Restate the entries word for word, omitting nothing.

[Dataset entries]
---

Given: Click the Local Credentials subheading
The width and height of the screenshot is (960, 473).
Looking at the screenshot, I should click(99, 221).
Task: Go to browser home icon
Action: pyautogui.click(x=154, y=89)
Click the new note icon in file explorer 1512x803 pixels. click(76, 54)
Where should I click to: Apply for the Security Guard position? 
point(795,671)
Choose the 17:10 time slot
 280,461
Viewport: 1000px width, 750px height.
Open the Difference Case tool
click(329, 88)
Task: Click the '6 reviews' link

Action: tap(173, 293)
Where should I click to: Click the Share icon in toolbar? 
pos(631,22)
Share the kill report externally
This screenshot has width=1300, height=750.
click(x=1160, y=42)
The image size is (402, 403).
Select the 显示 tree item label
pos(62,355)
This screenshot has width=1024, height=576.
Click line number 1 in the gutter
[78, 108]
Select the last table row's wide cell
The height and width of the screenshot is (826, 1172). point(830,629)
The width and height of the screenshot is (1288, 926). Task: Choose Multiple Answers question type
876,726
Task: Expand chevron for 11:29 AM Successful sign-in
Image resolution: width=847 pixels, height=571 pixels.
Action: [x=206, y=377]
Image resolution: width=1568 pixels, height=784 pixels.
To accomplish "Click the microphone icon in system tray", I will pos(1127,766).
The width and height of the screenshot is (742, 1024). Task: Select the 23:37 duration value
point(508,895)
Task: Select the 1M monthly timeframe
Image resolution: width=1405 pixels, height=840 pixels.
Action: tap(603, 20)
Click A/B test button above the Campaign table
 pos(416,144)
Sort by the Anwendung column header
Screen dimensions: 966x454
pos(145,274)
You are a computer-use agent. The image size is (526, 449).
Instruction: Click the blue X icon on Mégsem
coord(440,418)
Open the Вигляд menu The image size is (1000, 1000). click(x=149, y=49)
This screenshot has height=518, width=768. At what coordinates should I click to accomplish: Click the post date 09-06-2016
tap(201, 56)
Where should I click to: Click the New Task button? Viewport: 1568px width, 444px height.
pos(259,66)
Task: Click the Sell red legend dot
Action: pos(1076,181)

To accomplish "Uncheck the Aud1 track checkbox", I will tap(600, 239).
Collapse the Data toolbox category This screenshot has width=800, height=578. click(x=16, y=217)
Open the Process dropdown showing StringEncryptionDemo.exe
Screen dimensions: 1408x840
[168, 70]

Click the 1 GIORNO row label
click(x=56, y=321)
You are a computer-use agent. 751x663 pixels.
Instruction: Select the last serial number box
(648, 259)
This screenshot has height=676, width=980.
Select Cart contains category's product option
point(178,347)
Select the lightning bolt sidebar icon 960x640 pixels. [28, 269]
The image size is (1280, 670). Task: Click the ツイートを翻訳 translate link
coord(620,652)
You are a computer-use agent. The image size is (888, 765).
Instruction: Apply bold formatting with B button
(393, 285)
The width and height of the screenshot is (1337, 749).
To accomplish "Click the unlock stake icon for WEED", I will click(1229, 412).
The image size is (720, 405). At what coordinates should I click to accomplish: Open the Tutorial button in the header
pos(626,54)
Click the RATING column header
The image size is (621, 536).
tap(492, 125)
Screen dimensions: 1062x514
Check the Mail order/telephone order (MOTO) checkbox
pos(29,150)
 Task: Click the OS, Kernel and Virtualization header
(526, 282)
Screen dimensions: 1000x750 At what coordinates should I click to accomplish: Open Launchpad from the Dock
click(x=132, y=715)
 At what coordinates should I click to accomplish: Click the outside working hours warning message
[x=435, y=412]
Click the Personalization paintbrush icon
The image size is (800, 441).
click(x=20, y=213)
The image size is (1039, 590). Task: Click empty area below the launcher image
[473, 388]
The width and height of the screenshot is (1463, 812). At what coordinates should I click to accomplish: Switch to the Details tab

---

_Reply_:
Given: Click the Local Credentials subheading
The width and height of the screenshot is (960, 473).
Looking at the screenshot, I should click(99, 221).
Task: Go to browser home icon
Action: pyautogui.click(x=154, y=89)
Click the new note icon in file explorer 1512x803 pixels. click(76, 54)
Where should I click to: Apply for the Security Guard position? 
point(795,671)
Choose the 17:10 time slot
 280,461
Viewport: 1000px width, 750px height.
Open the Difference Case tool
click(329, 88)
Task: Click the '6 reviews' link

Action: tap(173, 293)
Where should I click to: Click the Share icon in toolbar? 
pos(631,22)
Share the kill report externally
This screenshot has width=1300, height=750.
click(x=1160, y=42)
The image size is (402, 403).
Select the 显示 tree item label
pos(62,355)
This screenshot has width=1024, height=576.
Click line number 1 in the gutter
[78, 108]
Select the last table row's wide cell
The height and width of the screenshot is (826, 1172). point(830,629)
The width and height of the screenshot is (1288, 926). Task: Choose Multiple Answers question type
876,726
Task: Expand chevron for 11:29 AM Successful sign-in
Image resolution: width=847 pixels, height=571 pixels.
Action: [x=206, y=377]
Image resolution: width=1568 pixels, height=784 pixels.
To accomplish "Click the microphone icon in system tray", I will pos(1127,766).
The width and height of the screenshot is (742, 1024). Task: Select the 23:37 duration value
point(508,895)
Task: Select the 1M monthly timeframe
Image resolution: width=1405 pixels, height=840 pixels.
Action: tap(603, 20)
Click A/B test button above the Campaign table
 pos(416,144)
Sort by the Anwendung column header
Screen dimensions: 966x454
pos(145,274)
You are a computer-use agent. The image size is (526, 449).
Instruction: Click the blue X icon on Mégsem
coord(440,418)
Open the Вигляд menu The image size is (1000, 1000). click(x=149, y=49)
This screenshot has height=518, width=768. At what coordinates should I click to accomplish: Click the post date 09-06-2016
tap(201, 56)
Where should I click to: Click the New Task button? Viewport: 1568px width, 444px height.
pos(259,66)
Task: Click the Sell red legend dot
Action: pos(1076,181)

To accomplish "Uncheck the Aud1 track checkbox", I will tap(600, 239).
Collapse the Data toolbox category This screenshot has width=800, height=578. click(x=16, y=217)
Open the Process dropdown showing StringEncryptionDemo.exe
Screen dimensions: 1408x840
[168, 70]

Click the 1 GIORNO row label
click(x=56, y=321)
You are a computer-use agent. 751x663 pixels.
Instruction: Select the last serial number box
(648, 259)
This screenshot has height=676, width=980.
Select Cart contains category's product option
point(178,347)
Select the lightning bolt sidebar icon 960x640 pixels. [28, 269]
The image size is (1280, 670). Task: Click the ツイートを翻訳 translate link
coord(620,652)
You are a computer-use agent. The image size is (888, 765).
Instruction: Apply bold formatting with B button
(393, 285)
The width and height of the screenshot is (1337, 749).
To accomplish "Click the unlock stake icon for WEED", I will click(1229, 412).
The image size is (720, 405). At what coordinates should I click to accomplish: Open the Tutorial button in the header
pos(626,54)
Click the RATING column header
The image size is (621, 536).
tap(492, 125)
Screen dimensions: 1062x514
Check the Mail order/telephone order (MOTO) checkbox
pos(29,150)
 Task: Click the OS, Kernel and Virtualization header
(526, 282)
Screen dimensions: 1000x750 At what coordinates should I click to accomplish: Open Launchpad from the Dock
click(x=132, y=715)
 At what coordinates should I click to accomplish: Click the outside working hours warning message
[x=435, y=412]
Click the Personalization paintbrush icon
The image size is (800, 441).
click(x=20, y=213)
The image size is (1039, 590). Task: Click empty area below the launcher image
[473, 388]
The width and height of the screenshot is (1463, 812). At what coordinates should I click to accomplish: Switch to the Details tab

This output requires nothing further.